A New Lightweight Hybrid Graph Convolutional Neural Network -- CNN Scheme for Scene Classification using Object Detection Inference
Ayman Beghdadi, Azeddine Beghdadi, Mohib Ullah, Faouzi Alaya Cheikh, Malik Mallem
TL;DR
The paper addresses indoor/outdoor scene classification for autonomous systems by coupling a CNN-based object detector with a lightweight GCNN that operates on a space-semantic graph derived from detected objects. The method constructs a graph whose nodes encode object labels and sizes, and whose edges encode spatial proximity, enabling graph-based reasoning through GCN, GIN, and a Learnable Aggregation Function (LAF). Key contributions include a true lightweight GCNN-CNN framework with performance near traditional CNNs but with far fewer parameters, a novel space-semantic graph construction strategy, and open-source code with demonstrated compatibility as a detector head (e.g., YOLACT-GCNN). Experiments on a CD-COCO-derived dataset show high accuracy (over 90% in some configurations) with substantially lower parameter counts and faster inference than CNN/ViT baselines, and the approach offers a flexible pathway for GCNN-based non-satellite scene classification and broader integration with detection systems.
Abstract
Scene understanding plays an important role in several high-level computer vision applications, such as autonomous vehicles, intelligent video surveillance, or robotics. However, too few solutions have been proposed for indoor/outdoor scene classification to ensure scene context adaptability for computer vision frameworks. We propose the first Lightweight Hybrid Graph Convolutional Neural Network (LH-GCNN)-CNN framework as an add-on to object detection models.
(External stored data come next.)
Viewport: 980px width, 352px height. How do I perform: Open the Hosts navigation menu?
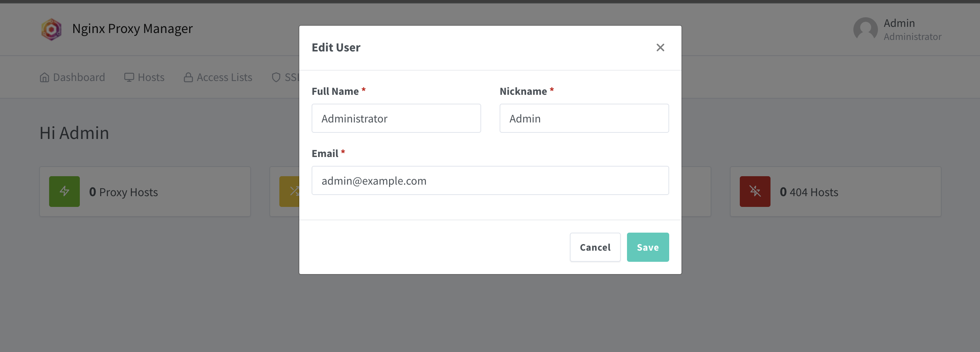point(144,78)
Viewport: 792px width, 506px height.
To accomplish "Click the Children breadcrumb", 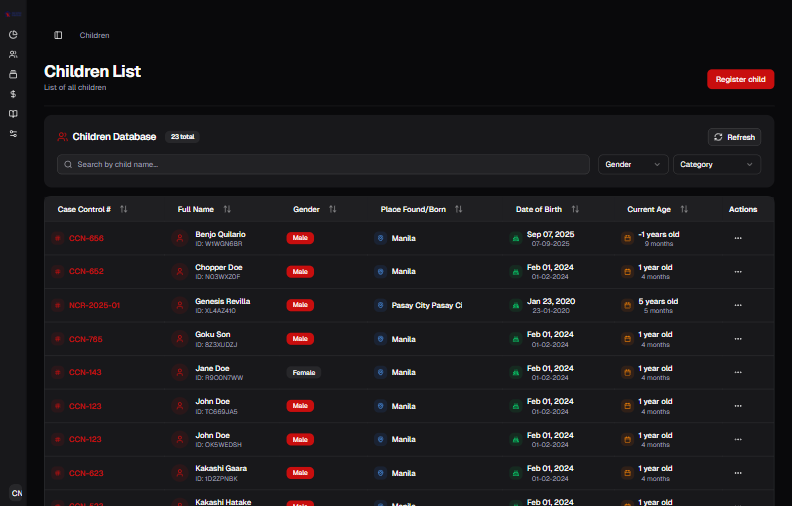I will pos(95,35).
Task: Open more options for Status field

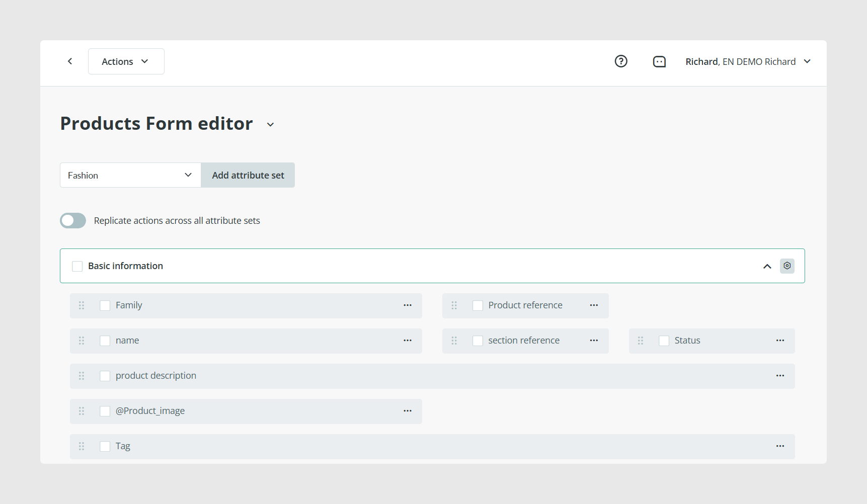Action: (x=780, y=341)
The proposed approach uses the output of the CNN object detection model to predict the observed scene type by generating a coherent GCNN representing the semantic and geometric content of the observed scene. This new method, applied to natural scenes, achieves an efficiency of over 90\% for scene classification in a COCO-derived dataset containing a large number of different scenes, while requiring fewer parameters than traditional CNN methods. For the benefit of the scientific community, we will make the source code publicly available: https://github.com/Aymanbegh/Hybrid-GCNN-CNN.